■ **WORK TO COMPLETE**
From the line that includes "Where should I" to the last line of the records, inclusive, repeat each line exactly.

Stored data
------------

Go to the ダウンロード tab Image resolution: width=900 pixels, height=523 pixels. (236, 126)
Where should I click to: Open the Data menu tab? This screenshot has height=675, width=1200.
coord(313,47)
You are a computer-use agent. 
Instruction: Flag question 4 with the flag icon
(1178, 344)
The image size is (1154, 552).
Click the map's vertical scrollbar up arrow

------------

■ **TASK ANSWER**
Where should I click to: Open the Data menu tab? This screenshot has height=675, width=1200.
coord(313,47)
You are a computer-use agent. 
Instruction: Flag question 4 with the flag icon
(1178, 344)
The image size is (1154, 552).
Click the map's vertical scrollbar up arrow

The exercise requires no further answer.